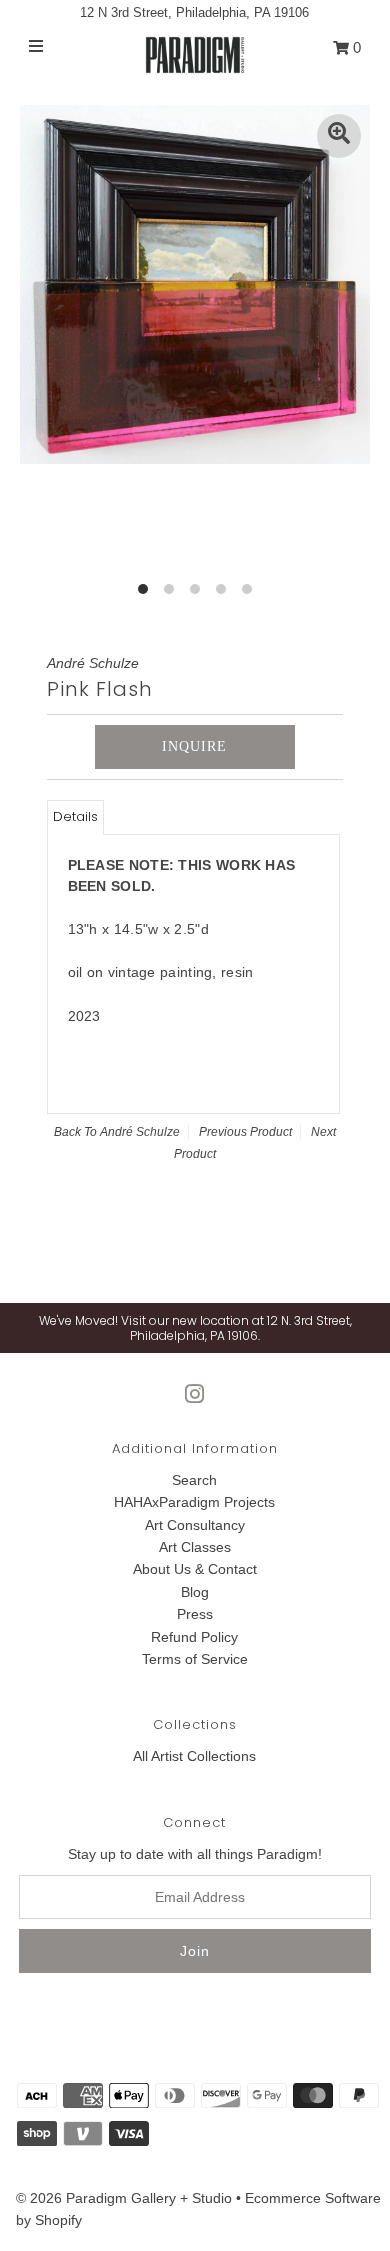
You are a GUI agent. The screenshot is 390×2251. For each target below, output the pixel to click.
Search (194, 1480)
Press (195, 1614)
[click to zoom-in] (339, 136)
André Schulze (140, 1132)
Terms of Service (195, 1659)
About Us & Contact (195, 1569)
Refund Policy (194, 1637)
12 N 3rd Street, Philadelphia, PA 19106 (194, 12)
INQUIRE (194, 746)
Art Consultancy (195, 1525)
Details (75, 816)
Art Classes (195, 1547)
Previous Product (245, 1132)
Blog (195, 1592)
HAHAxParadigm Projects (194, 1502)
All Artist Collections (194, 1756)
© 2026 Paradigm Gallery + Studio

→ Exercise instructions:
Return every entry word for word, but drop any pictures.

→ Result:
You are a GUI agent. The screenshot is 390×2251. For each target below, output the pixel to click.
Search (194, 1480)
Press (195, 1614)
[click to zoom-in] (339, 136)
André Schulze (140, 1132)
Terms of Service (195, 1659)
About Us & Contact (195, 1569)
Refund Policy (194, 1637)
12 N 3rd Street, Philadelphia, PA 19106 (194, 12)
INQUIRE (194, 746)
Art Consultancy (195, 1525)
Details (75, 816)
Art Classes (195, 1547)
Previous Product (245, 1132)
Blog (195, 1592)
HAHAxParadigm Projects (194, 1502)
All Artist Collections (194, 1756)
© 2026 Paradigm Gallery + Studio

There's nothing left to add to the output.